==== Materials provided

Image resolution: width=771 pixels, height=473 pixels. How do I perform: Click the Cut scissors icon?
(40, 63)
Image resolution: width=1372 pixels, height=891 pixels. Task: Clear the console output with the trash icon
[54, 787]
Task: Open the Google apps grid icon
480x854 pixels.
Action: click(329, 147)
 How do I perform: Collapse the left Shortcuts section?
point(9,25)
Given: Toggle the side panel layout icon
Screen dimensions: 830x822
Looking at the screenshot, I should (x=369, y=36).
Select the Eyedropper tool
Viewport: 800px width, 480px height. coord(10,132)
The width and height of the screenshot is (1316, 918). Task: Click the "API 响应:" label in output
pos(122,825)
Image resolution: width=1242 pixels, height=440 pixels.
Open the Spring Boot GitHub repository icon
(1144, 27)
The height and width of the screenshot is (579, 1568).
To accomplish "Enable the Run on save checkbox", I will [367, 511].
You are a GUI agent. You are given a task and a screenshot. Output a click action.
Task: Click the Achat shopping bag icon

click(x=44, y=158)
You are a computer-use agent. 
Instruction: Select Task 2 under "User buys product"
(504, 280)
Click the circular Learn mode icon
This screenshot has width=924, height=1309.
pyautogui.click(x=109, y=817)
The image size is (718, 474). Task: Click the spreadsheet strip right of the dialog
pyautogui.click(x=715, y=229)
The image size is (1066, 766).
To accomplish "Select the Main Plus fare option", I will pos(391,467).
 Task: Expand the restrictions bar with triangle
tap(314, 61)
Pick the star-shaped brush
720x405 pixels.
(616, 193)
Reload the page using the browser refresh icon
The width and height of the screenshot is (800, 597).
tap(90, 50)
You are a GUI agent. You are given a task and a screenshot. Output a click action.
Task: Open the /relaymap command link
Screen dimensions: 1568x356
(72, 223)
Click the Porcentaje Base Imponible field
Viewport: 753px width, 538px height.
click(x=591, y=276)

========

Your objective: Rewrite the listing above with "Image resolution" switched to "Screenshot size" everywhere it occurs, leaving all other text unchanged.

In response:
Screenshot size: width=771 pixels, height=473 pixels. How do I perform: Click the Cut scissors icon?
(40, 63)
Screenshot size: width=1372 pixels, height=891 pixels. Task: Clear the console output with the trash icon
[54, 787]
Task: Open the Google apps grid icon
480x854 pixels.
Action: click(329, 147)
 How do I perform: Collapse the left Shortcuts section?
point(9,25)
Given: Toggle the side panel layout icon
Screen dimensions: 830x822
Looking at the screenshot, I should (x=369, y=36).
Select the Eyedropper tool
Viewport: 800px width, 480px height. coord(10,132)
The width and height of the screenshot is (1316, 918). Task: Click the "API 响应:" label in output
pos(122,825)
Screenshot size: width=1242 pixels, height=440 pixels.
Open the Spring Boot GitHub repository icon
(1144, 27)
The height and width of the screenshot is (579, 1568).
To accomplish "Enable the Run on save checkbox", I will [367, 511].
You are a GUI agent. You are given a task and a screenshot. Output a click action.
Task: Click the Achat shopping bag icon

click(x=44, y=158)
You are a computer-use agent. 
Instruction: Select Task 2 under "User buys product"
(504, 280)
Click the circular Learn mode icon
This screenshot has width=924, height=1309.
pyautogui.click(x=109, y=817)
The image size is (718, 474). Task: Click the spreadsheet strip right of the dialog
pyautogui.click(x=715, y=229)
The image size is (1066, 766).
To accomplish "Select the Main Plus fare option", I will pos(391,467).
 Task: Expand the restrictions bar with triangle
tap(314, 61)
Pick the star-shaped brush
720x405 pixels.
(616, 193)
Reload the page using the browser refresh icon
The width and height of the screenshot is (800, 597).
tap(90, 50)
You are a GUI agent. You are given a task and a screenshot. Output a click action.
Task: Open the /relaymap command link
Screen dimensions: 1568x356
(72, 223)
Click the Porcentaje Base Imponible field
Viewport: 753px width, 538px height.
click(x=591, y=276)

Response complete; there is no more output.